Comparison of intravenous and nasal bioavailability of clonidine in rodents

Abstract

The bioavailability and cardiac depressant activity of 3H-clonidine was studied following intravenous and nasal administration in rodents. The drug is rapidly absorbed by nasal route, and the peak blood concentration is reached within 10 minutes. The area under the blood concentration-time curve, following intravenous and nasal routes, was found to be 3.55 x 10(5) counts/g/min and 3.75 x 10(5) counts/g/min respectively. The drug was found to eliminate slowly from blood. The t1/2 beta, following intravenous and nasal administration, was found to be 8.8 hr and 8.0 hr respectively. Our electrocardiographic studies, to compare myocardial depression following intravenous and nasal administration of clonidine, revealed that a bolus intravenous clonidine in the dose of 10 micrograms, 30 micrograms, and 100 micrograms/kg body weight produced a significant and transient decrease in heart rate in a dose dependent manner.

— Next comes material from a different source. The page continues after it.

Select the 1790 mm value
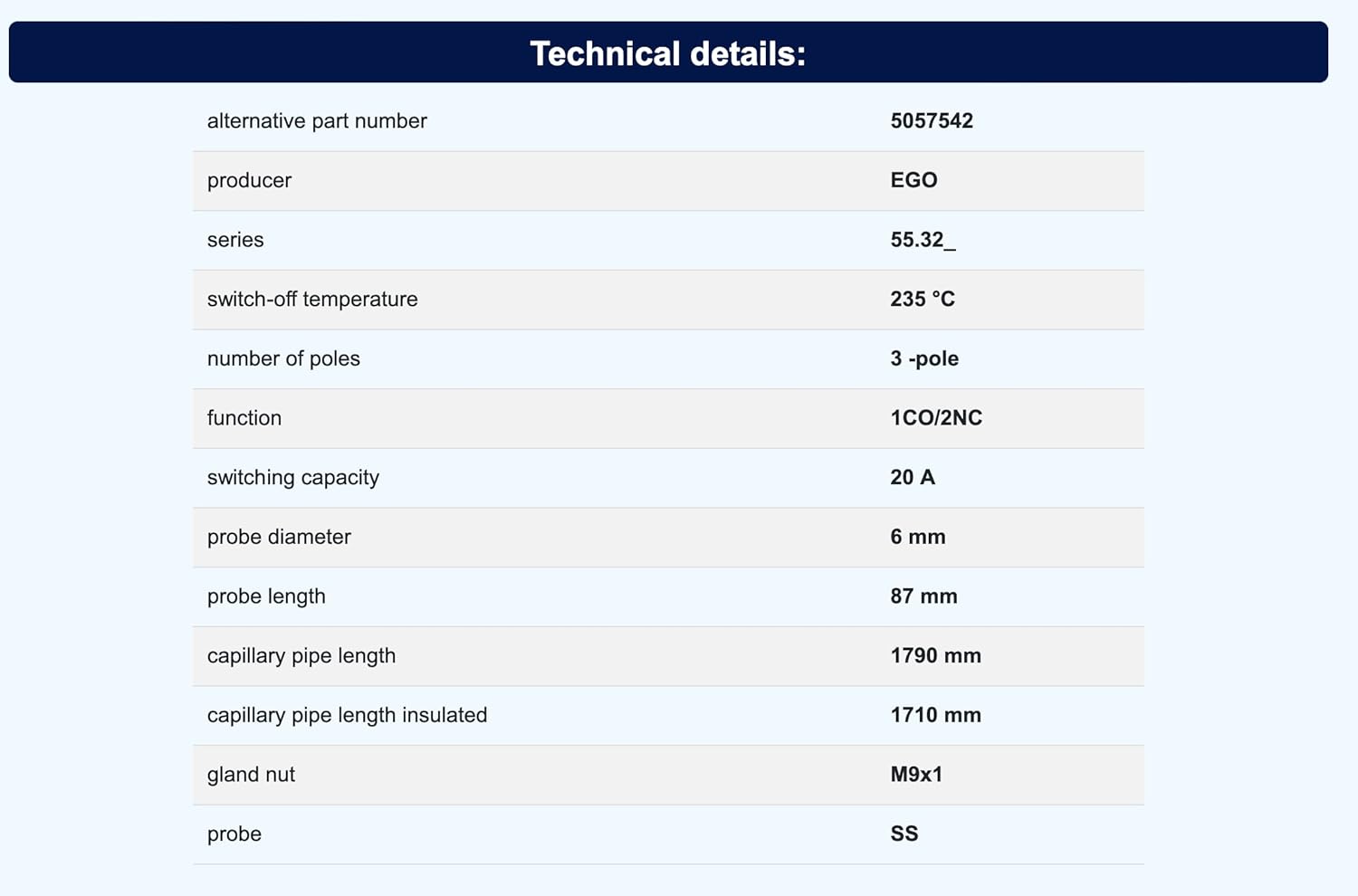Viewport: 1358px width, 896px height. [935, 656]
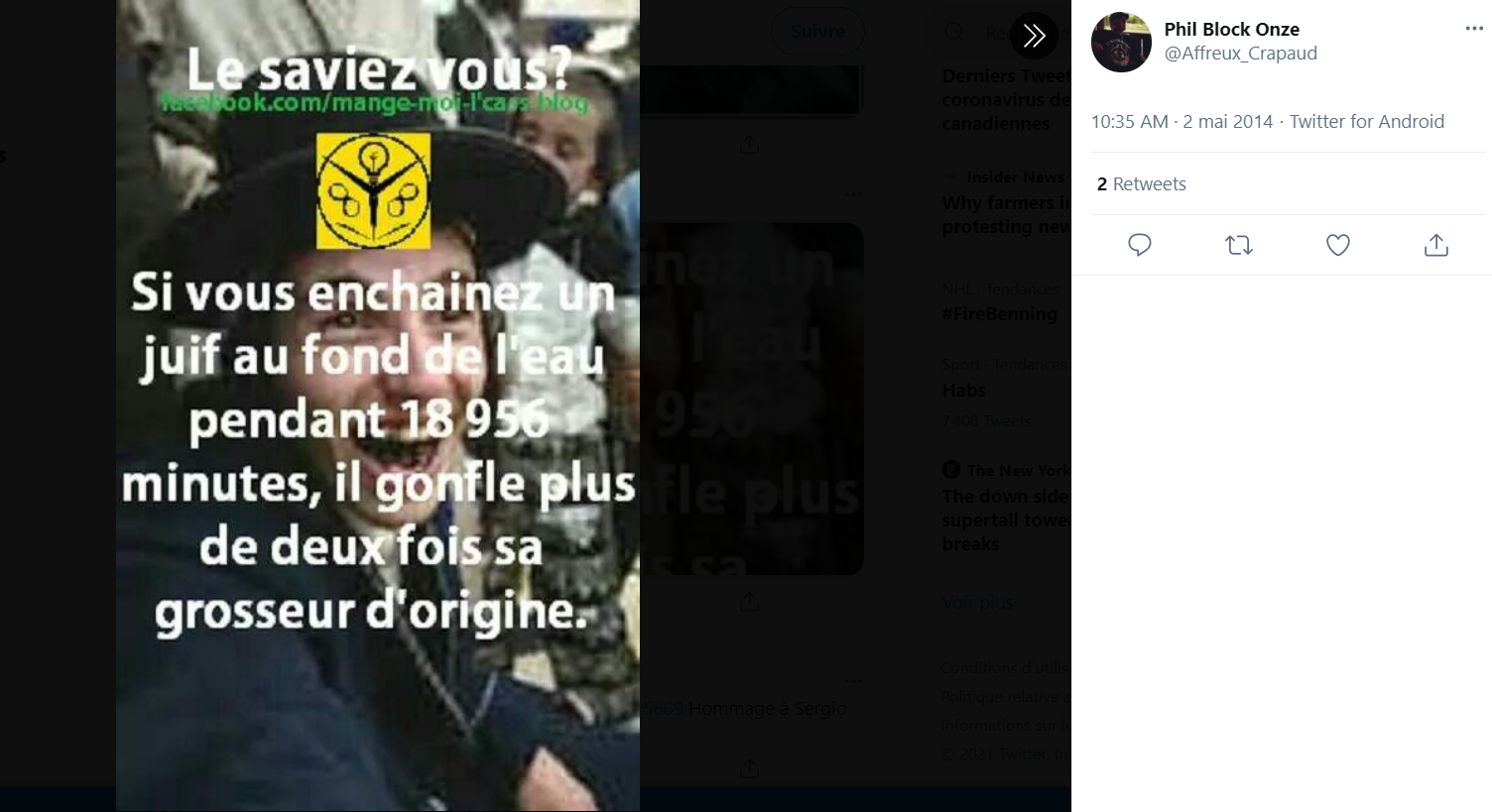Expand trends with Voir plus
Image resolution: width=1492 pixels, height=812 pixels.
(x=977, y=602)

One rat developed arrhythmia after receiving a higher dose of 100 micrograms/kg body weight of clonidine by intravenous route. However, only a mild decrease in heart rate was observed following nasal administration of clonidine. The examination of the nasal cavity one hour after the single dose of 100 micrograms/kg body weight of clonidine in rats showed no sign of erythema, oedema or lesions. These findings suggest that the nasal route may be a good substitute for I.V. administration of clonidine.